Common, autosomal recessive disorder of iron absorption, with progressively increasing tissue iron deposition and organ damage. Not all patients with detectable common genetic abnormalities may be symptomatic, but they remain at risk for cirrhosis and other end organ damage.

Juvenile haemochromatosis is a different disease.

Patients being evaluated for iron overload should have C282Y and H63D mutation analysis.

Iron studies: Ferritin.

See Table 3.

HFE mutation analysis: PCR for C282Y, H63D and S65C mutations.

The C282Y mutation is responsible for 85-90% of haemochromatosis cases in persons of European origin. The role of the H63D and the S65C mutation is less clear though C282Y / H63D compound heterozygotes may demonstrate iron overload.

Liver biopsy: may sometimes be required to diagnose and provide prognostic information in haemochromatosis. Used to assess hepatic iron index and for the presence of fibrosis/cirrhosis.

Family studies: should be performed on first degree relatives (Iron studies and HFE mutation testing). First-degree relatives have a 25% chance of having haemochromatosis if one parent has genetic haemochromatosis.

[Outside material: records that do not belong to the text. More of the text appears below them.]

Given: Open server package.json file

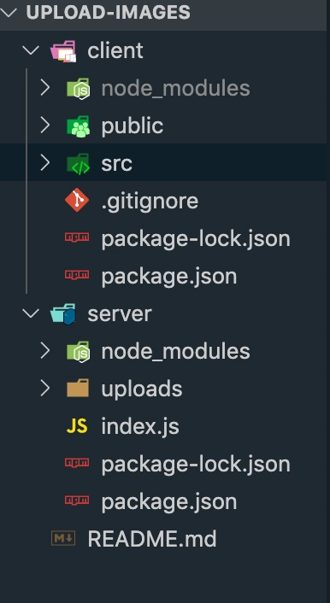Looking at the screenshot, I should [169, 502].
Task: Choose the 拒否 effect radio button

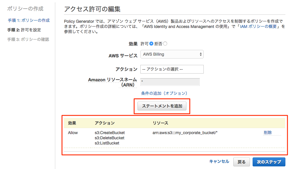Action: click(165, 44)
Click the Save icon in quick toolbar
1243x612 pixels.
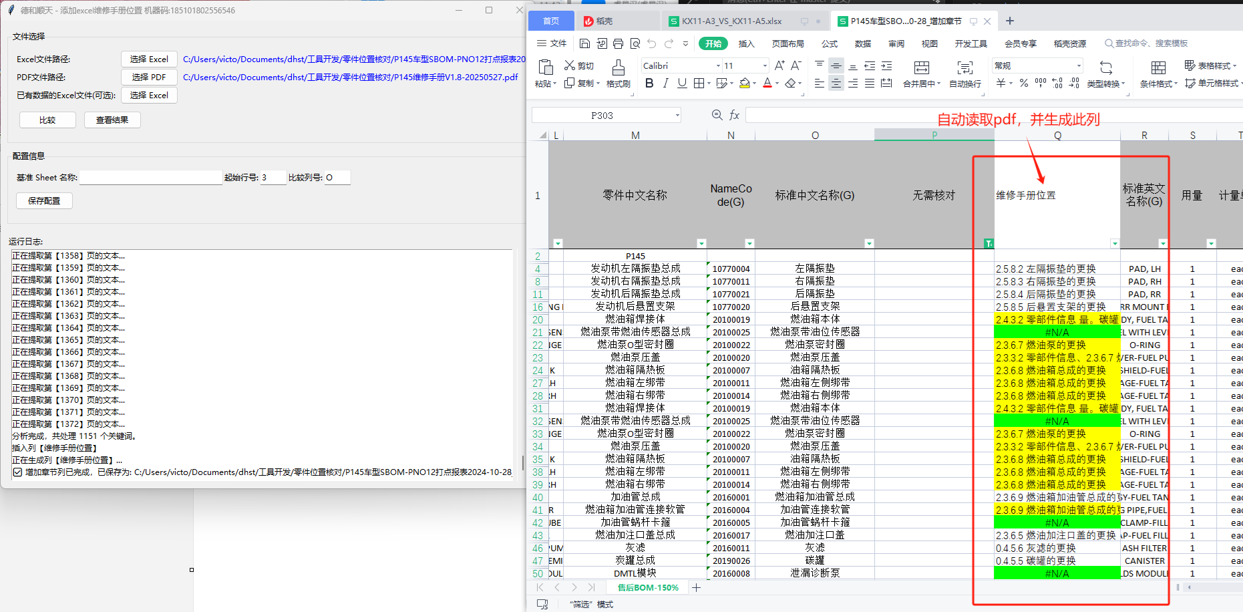[584, 43]
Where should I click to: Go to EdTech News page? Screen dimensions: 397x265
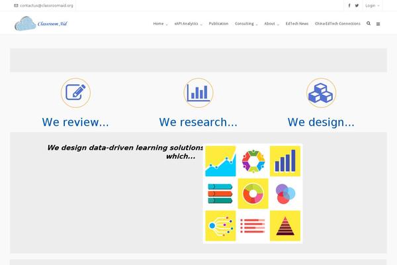296,23
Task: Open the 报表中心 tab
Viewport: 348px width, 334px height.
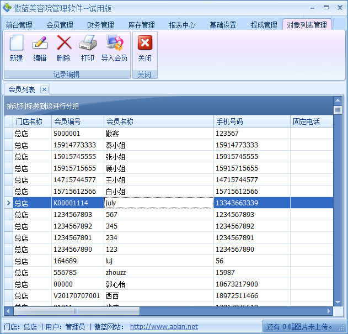Action: pyautogui.click(x=182, y=25)
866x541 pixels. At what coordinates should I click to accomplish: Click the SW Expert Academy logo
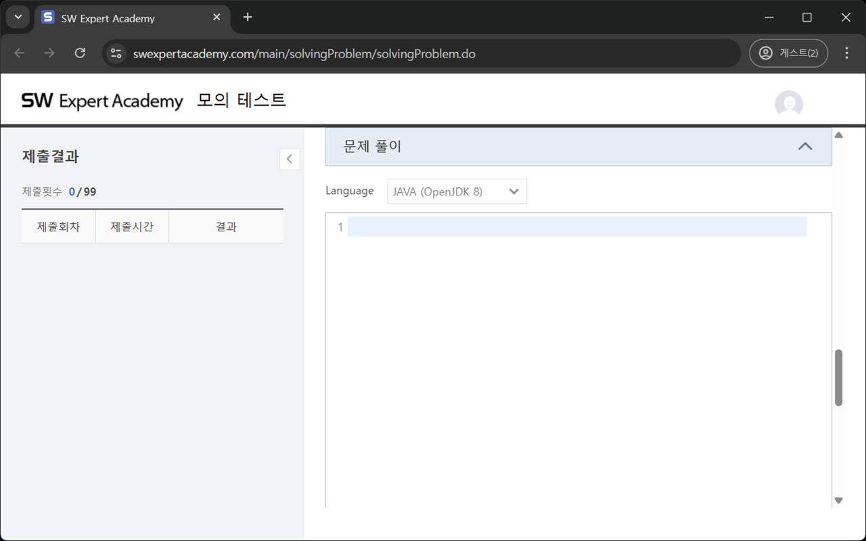point(101,99)
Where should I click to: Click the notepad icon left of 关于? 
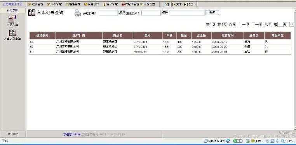(166, 4)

Screening for hereditary haemochromatosis and differential diagnosis

Diagnostic strategies using markers included in serum Iron studies should target high-risk groups such as those with a family history or suspected organ involvement.

In patients with suggestive clinical features, physical findings or family history, HFE mutation analysis should be performed if ferritin is abnormal.

Secondary causes of iron overload and elevated ferritin

Secondary iron overload occurs when individuals absorb or are exposed to excessive iron in the absence of an inherited disorder. The most common causes are ineffective erythropoiesis (eg, thalassaemia), parenteral or transfusion-related iron overload and liver disease.

Serum Ferritin can be elevated in the absence of increased iron stores. Consider a reactive increase in ferritin associated with liver disease (viral hepatits, alcoholic liver disease, non-alcoholic fatty liver disease), infection, inflammation and metabolic syndrome.

Complications

 

Cirrhosis

See Cirrhosis - metabolic

Diabetes mellitus

 

Cardiac failure

See Cardiomyopathy

Gonadal hypofunction

See Testicular failure and Amenorrhoea.

Pigmentation (skin)

 

Pseudogout

 

Arthritis

 

Hepatocellular carcinoma

 

Hypothyroidism

 

Reference:

Bacon BR et al; American Association for the Study of Liver Diseases. Diagnosis and management of haemochromatosis: 2011 practice guideline by the American Association for the Study of Liver Diseases. Hepatology 2011; 54: 328-43.